Please explain the difference between cheap pickups and good pickups

We all know the story: Stock pickups from several of the Asian made cheaper line guitars aren't that great. Epiphone comes to mind. Same with some of the Squier and other off-brand stuff. So why do those cheap import pickups sound different than their higher-end counterparts? The construction of a pickup is a pretty simple piece of engineering, so what gives?
 
Re: Please explain the difference between cheap pickups and good pickups

The quality of the materials used. The consistency of the materials and more importantly the accepted tolerance not just in materials but in production.
 
Re: Please explain the difference between cheap pickups and good pickups

Perhaps because they cut corners, they also feel the need to fill EVERY last space with wax.....I mean they look like bars of soap underneath covers.

● Extracted entries:
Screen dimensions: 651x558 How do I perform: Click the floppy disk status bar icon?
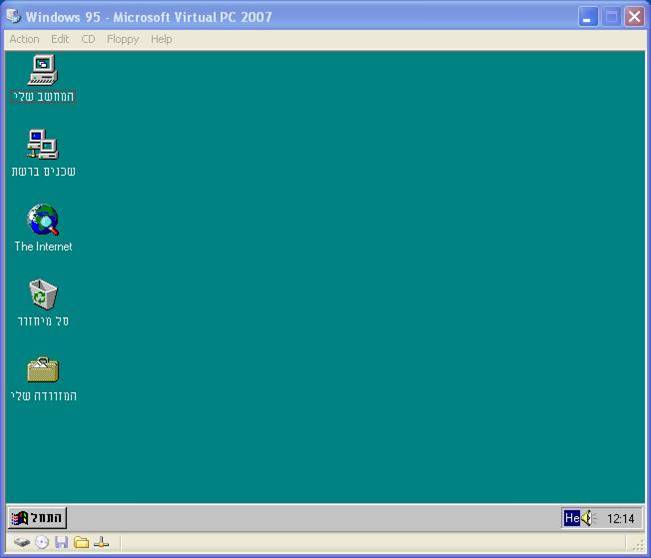[62, 543]
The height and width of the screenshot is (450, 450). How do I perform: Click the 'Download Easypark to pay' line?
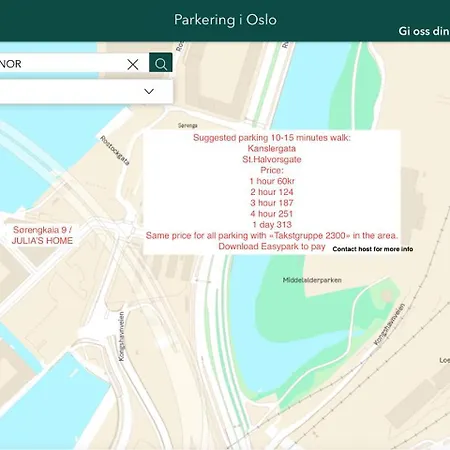click(272, 246)
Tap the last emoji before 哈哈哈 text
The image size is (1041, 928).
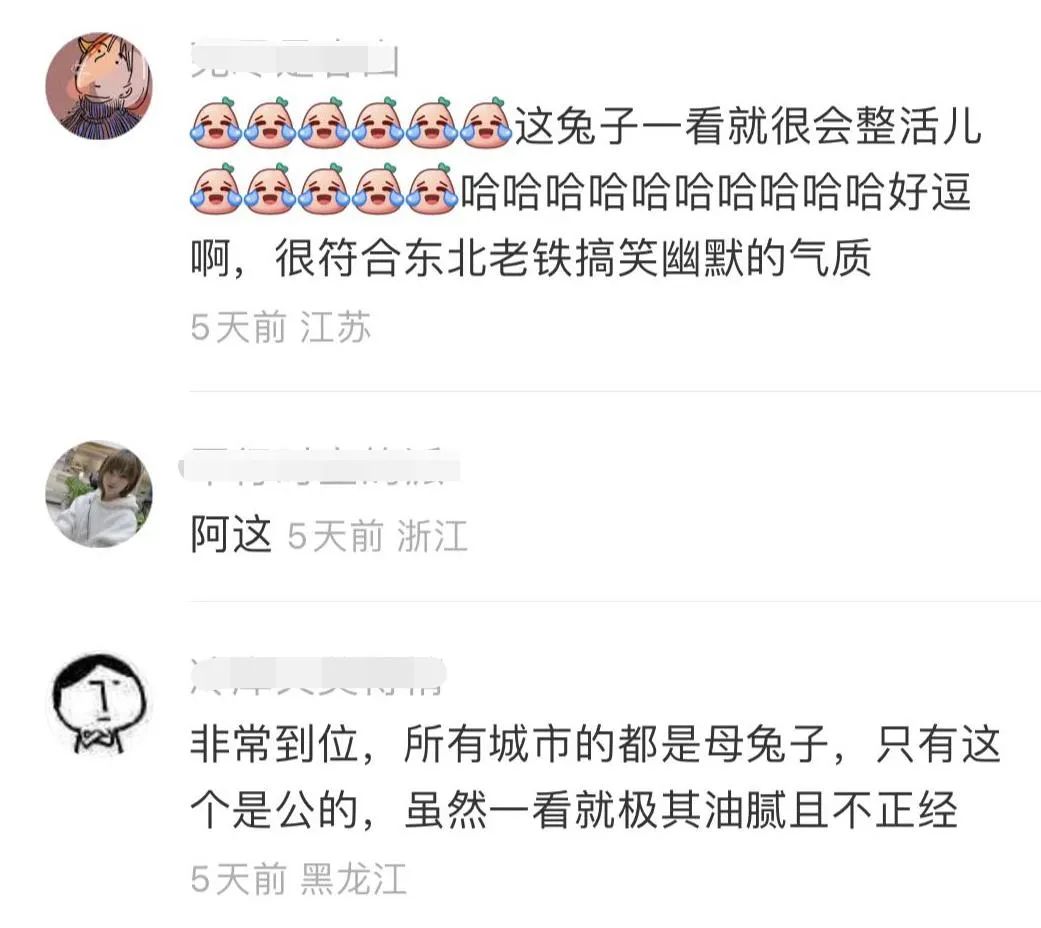coord(432,189)
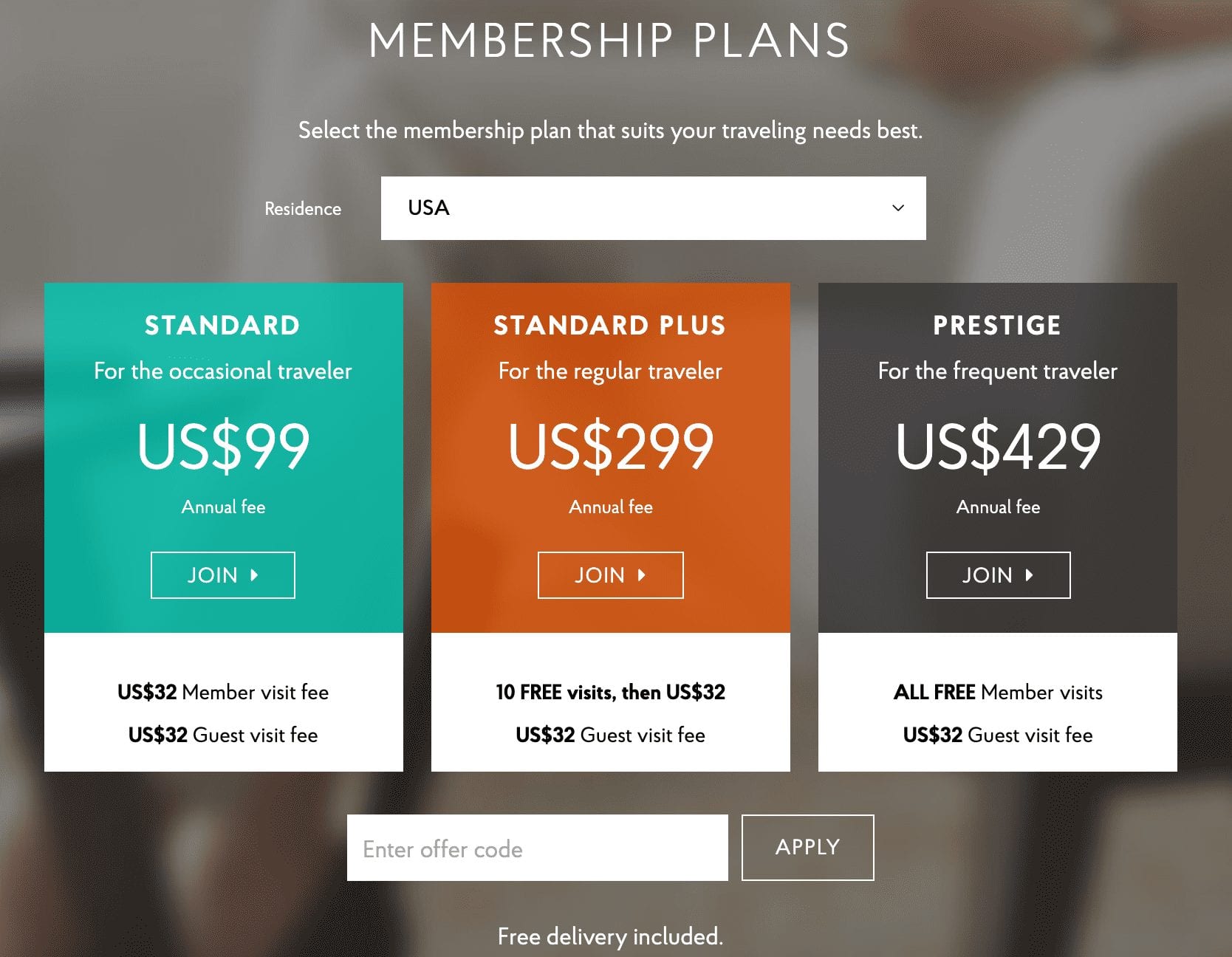Click the arrow icon in the teal card's JOIN button
This screenshot has height=957, width=1232.
[x=254, y=575]
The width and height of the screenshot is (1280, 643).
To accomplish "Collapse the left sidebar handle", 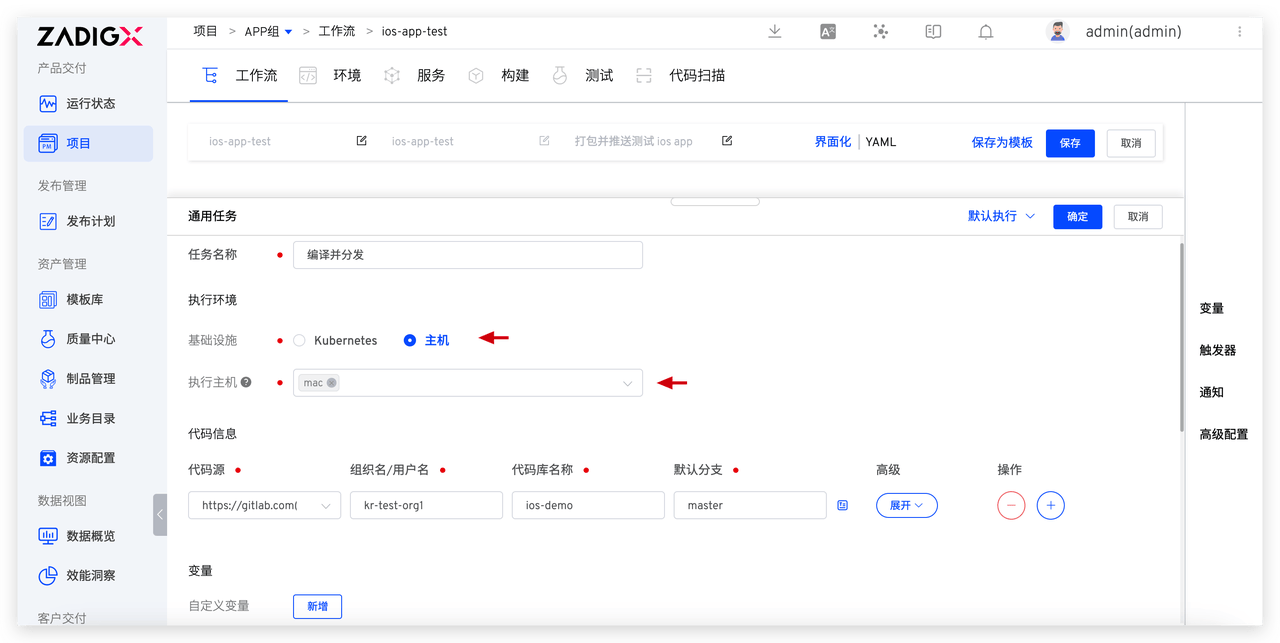I will pyautogui.click(x=159, y=514).
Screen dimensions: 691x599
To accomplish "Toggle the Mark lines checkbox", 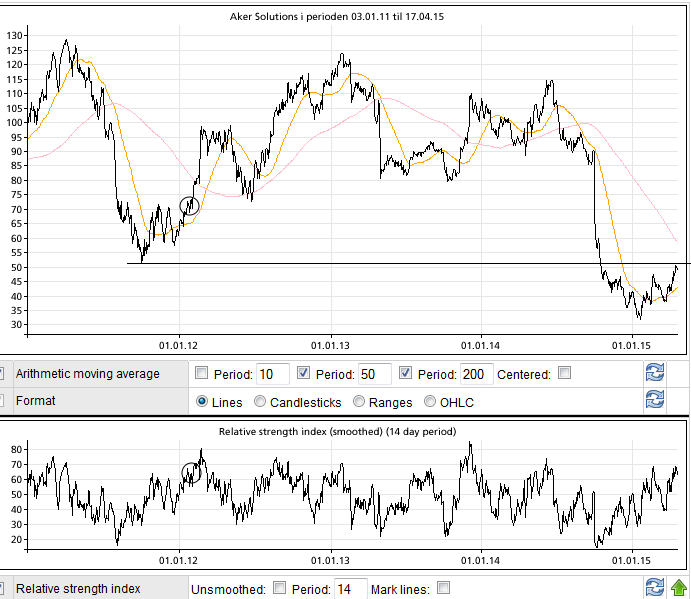I will 443,588.
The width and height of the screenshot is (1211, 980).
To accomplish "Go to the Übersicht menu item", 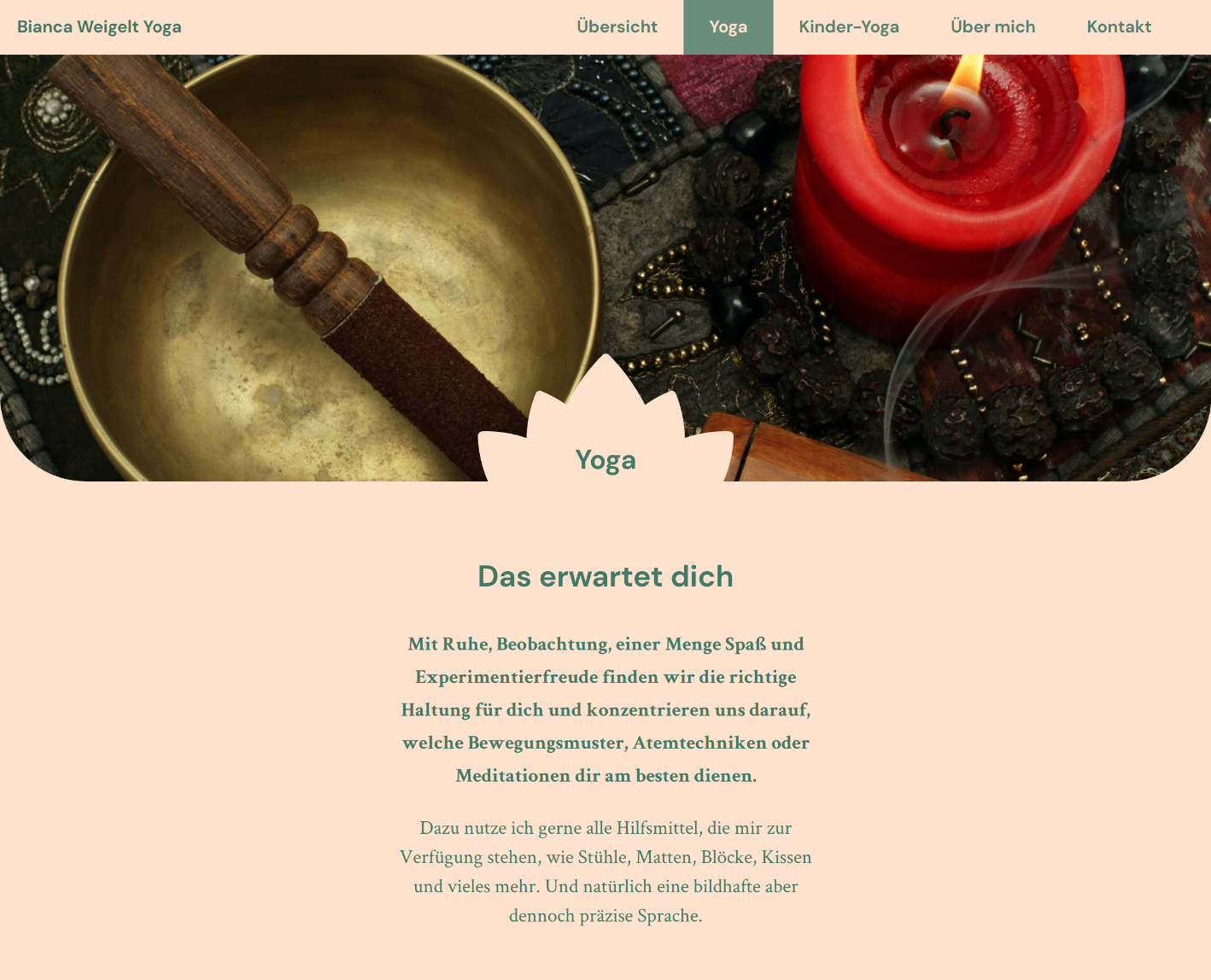I will [x=617, y=26].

● Task details: Translate this sentence from the forum thread on cheap and good pickups into Spanish: "So why do those cheap import pickups sound different than their higher-end counterparts?"

● Right answer: Entonces, ¿por qué esas pastillas baratas de importación suenan diferente de sus equivalentes de gama alta?